_What is required_:
Starting with the line that contains "This screenshot has height=775, width=1568.", copy each line exactly through the end of the listing, and omit all pictures.

::::::::

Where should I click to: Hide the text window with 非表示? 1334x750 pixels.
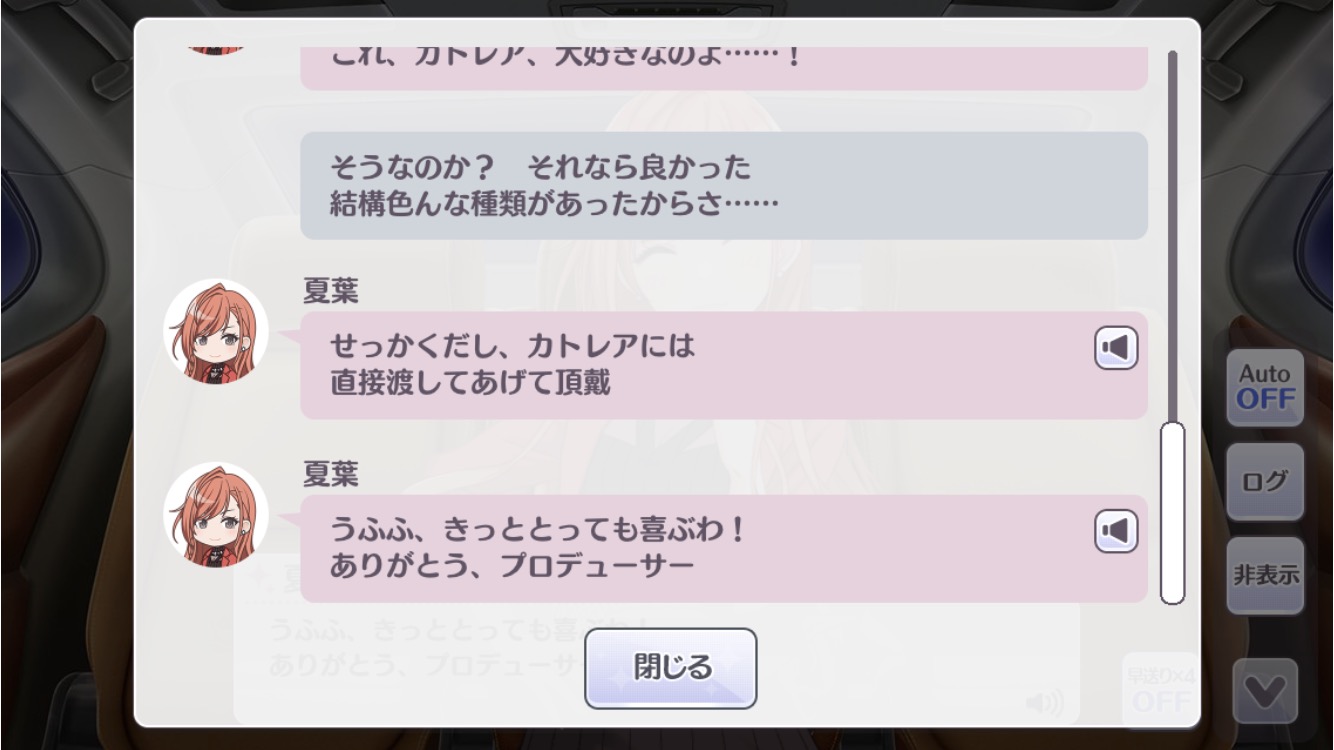click(x=1265, y=575)
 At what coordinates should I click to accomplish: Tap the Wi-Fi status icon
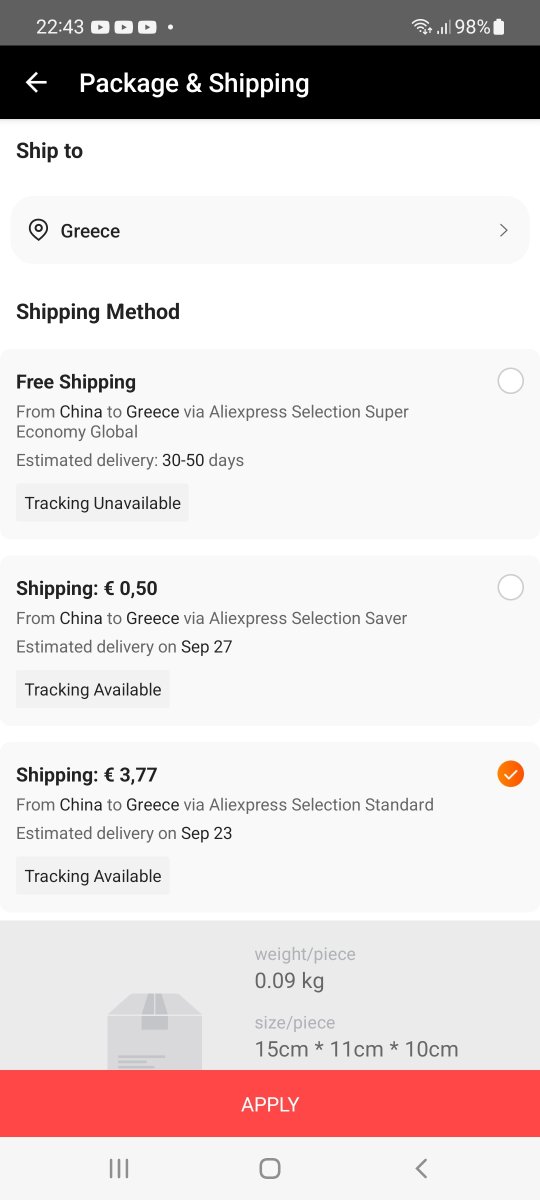[421, 27]
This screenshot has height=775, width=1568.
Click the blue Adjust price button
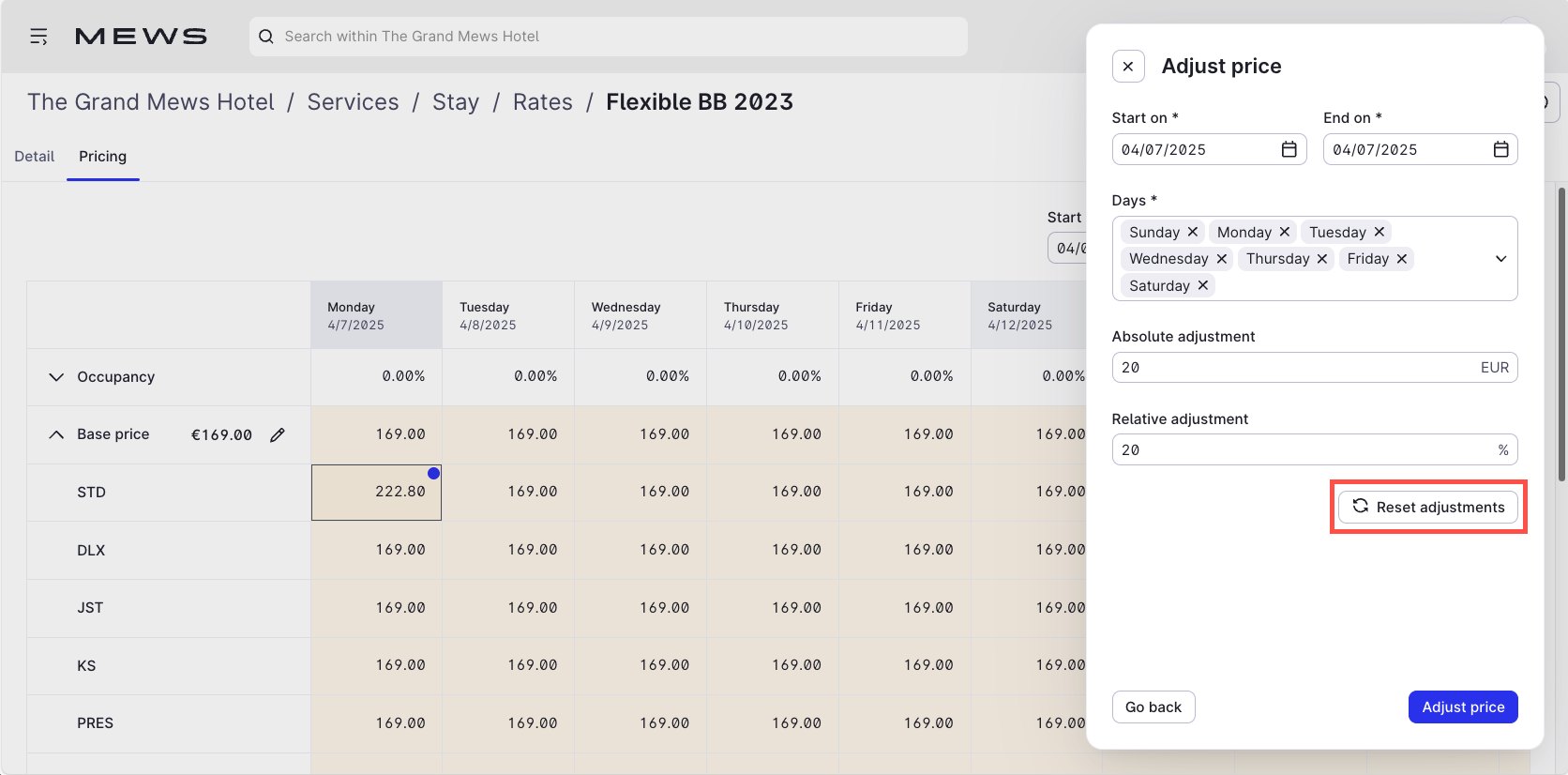click(x=1463, y=707)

::::::::

_Exercise answer_:
This screenshot has height=775, width=1568.
Click the blue Adjust price button
click(x=1463, y=707)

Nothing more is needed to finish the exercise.